I have devices operating from 2S Li-ion battery (max 8.4V). They consist of 2 PCBs - the first one contains a 3.3V voltage regulator and an ATmega1284P, while the second one has MDBT50Q-U1MV2(nRF52840 based module) on board.
The two PCBs are connected with an 8-pin Pico-Clasp 10cm wire which, among other signals, carries 3.3V, GND, and UART (TX, RX) lines. This is a simplified, stripped-down schematic.
During normal operation, the nRF module requests a custom status packet over UART (baud rate 57600) every 5 seconds, and the ATmega replies back. Recently, I started experiencing weird issues on some devices where the UART communication stops and does not recover even after device reboot. The firmware on both microcontrollers runs fine without crashing.
Inspecting the UART lines using an oscilloscope revealed the packets from nRF52840 are still going through, but the logic high voltage level is very small (far from 3.3V). Resistance measurement showed that both GPIOs used for TX and RX on the nRF52840 side have decreased resistance to GND (200ohm instead of 2.5M measured on other devices). To eliminate potential short somewhere in the module, I opened the module, desoldered the nRF IC, and measured with the same result, so the short is in the silicon. The ATmega doesn't have problems and works fine with a different nRF module.
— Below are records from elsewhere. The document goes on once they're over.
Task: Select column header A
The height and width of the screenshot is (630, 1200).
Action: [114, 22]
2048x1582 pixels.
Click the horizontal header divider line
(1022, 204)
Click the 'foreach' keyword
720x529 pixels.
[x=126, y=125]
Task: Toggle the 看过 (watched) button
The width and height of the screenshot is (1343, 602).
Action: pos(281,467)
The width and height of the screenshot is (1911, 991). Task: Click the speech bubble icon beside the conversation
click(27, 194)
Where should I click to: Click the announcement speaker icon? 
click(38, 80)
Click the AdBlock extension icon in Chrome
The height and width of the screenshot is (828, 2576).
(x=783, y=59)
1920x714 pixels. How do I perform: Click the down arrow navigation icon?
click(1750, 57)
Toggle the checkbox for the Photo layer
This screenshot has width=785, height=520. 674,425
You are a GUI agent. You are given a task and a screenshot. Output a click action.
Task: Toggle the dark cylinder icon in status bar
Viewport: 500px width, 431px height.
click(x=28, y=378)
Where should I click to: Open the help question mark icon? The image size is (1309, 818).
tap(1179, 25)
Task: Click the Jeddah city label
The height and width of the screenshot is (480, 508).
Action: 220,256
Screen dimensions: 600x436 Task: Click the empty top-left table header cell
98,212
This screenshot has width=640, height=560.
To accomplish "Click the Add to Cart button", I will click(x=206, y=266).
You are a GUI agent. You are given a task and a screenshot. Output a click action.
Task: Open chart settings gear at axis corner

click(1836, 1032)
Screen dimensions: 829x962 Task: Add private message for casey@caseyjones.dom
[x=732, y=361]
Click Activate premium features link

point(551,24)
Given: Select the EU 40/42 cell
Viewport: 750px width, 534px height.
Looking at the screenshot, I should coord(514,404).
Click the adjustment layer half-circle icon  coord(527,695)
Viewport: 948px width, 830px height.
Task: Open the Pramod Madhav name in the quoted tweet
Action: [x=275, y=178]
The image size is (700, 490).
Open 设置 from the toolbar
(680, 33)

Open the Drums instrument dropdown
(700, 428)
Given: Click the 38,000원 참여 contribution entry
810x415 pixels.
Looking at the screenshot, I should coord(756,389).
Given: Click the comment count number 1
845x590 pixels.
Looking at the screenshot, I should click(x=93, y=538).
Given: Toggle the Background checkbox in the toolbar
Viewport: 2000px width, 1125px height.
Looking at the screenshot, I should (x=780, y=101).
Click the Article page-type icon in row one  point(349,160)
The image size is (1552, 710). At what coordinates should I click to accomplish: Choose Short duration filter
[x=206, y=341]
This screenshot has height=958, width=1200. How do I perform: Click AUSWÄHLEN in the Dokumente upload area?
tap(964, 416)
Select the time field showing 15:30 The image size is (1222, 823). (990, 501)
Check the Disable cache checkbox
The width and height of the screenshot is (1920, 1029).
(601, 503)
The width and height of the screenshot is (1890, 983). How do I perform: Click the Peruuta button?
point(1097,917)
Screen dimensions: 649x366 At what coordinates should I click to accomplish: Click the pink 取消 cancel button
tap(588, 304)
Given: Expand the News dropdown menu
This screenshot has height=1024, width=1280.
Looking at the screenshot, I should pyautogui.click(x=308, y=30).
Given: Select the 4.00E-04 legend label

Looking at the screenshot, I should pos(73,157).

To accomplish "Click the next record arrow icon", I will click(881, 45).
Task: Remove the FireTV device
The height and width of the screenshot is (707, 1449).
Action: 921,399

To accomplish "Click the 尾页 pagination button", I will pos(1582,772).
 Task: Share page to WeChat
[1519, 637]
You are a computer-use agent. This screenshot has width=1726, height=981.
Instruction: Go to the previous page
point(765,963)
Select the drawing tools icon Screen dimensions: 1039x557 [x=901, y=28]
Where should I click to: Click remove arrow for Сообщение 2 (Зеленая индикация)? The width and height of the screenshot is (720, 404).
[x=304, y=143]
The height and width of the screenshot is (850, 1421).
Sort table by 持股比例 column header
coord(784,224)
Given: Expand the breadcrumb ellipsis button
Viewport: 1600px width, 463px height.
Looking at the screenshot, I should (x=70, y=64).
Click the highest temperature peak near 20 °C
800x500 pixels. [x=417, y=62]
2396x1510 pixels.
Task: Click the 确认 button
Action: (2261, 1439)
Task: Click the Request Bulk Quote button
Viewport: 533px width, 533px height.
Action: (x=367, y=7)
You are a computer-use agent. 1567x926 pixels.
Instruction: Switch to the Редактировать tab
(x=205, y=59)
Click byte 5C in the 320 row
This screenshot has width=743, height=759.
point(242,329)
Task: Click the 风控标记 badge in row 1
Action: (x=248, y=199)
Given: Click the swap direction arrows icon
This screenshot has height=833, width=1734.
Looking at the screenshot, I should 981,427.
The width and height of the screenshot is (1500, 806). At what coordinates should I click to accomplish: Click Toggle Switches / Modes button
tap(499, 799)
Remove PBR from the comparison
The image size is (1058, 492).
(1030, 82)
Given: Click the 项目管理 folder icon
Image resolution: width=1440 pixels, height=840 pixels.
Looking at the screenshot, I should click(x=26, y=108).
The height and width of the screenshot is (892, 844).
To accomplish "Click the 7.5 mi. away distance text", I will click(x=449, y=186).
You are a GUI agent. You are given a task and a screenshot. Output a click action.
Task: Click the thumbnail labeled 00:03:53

This sounds to me like a prime example of the internal clamp diodes being fried by ESD, however:
- the device is encapsulated in an enclosure, so no GPIOs are accessible from outside
- it's always only the two (RX and TX) pins on the nRF side that are showing this issue
- every device is fully checked for several days after being assembled and works fine - the problems arise later, while in the enclosure
My questions are:
- The enclosure is made of the SLS 3D printed nylon. Could it generate enough static electricity during movement to cause something like this? The devices are experiencing a lot of mechanical movement (repetitive shaking).
- Since it's always the UART pins, could it be the ATmega1284P outputting something destructive? It is 5V tolerant but runs on 3.3V so I wouldn't assume it ever exceeds it.
- Could any dangerous voltage spikes be induced in the 10cm long wire during rapid movements (e.g. Eddy currents), or impedance mismatch / reflections due to high speed signal and long wires?
- The UART lines are connected directly. Would it make sense to include an external ESD protection such as steering Schottky diodes + TVS (e.g., SRDA3.3), maybe series resistor to limit the current. Or even small mosfets, as used in level shifters, just to isolate the domains? What configuration would you recommend, and on which of the PCBs?
I would be really helpful if you could help me figure out what could be causing this issue.
Thank you for your replies.
Just to clarify a few points:
- The cable is never hot-plugged. Once the device is assembled, it stays connected.
- As I mentioned, I have provided a simplified, stripped-down schematic, which only includes the shared connections. In reality, the ATmega PCB also contains motor drivers, push-button controller, high-side switch mosfet with voltage divider to sense the battery, buzzer, etc. The nRF board has I2C sensors, IMU, external flash, and one section of the PCB has an analog front-end IC (with separate, filtered 3.3V).
I am attaching a layout views for both PCBs.
- I have noticed that the 8.4V domain runs on the In2.Cu layer around the vias with the UART lines. Is it possible that a momentary short occurs between them, so the nRF (abs. max 3.6V) fries, while the ATmega (abs. max 6V) survives?
- I have quite a few test/programming pads on the PCB. Can these serve as ESD pickup points even when the device is fully enclosed?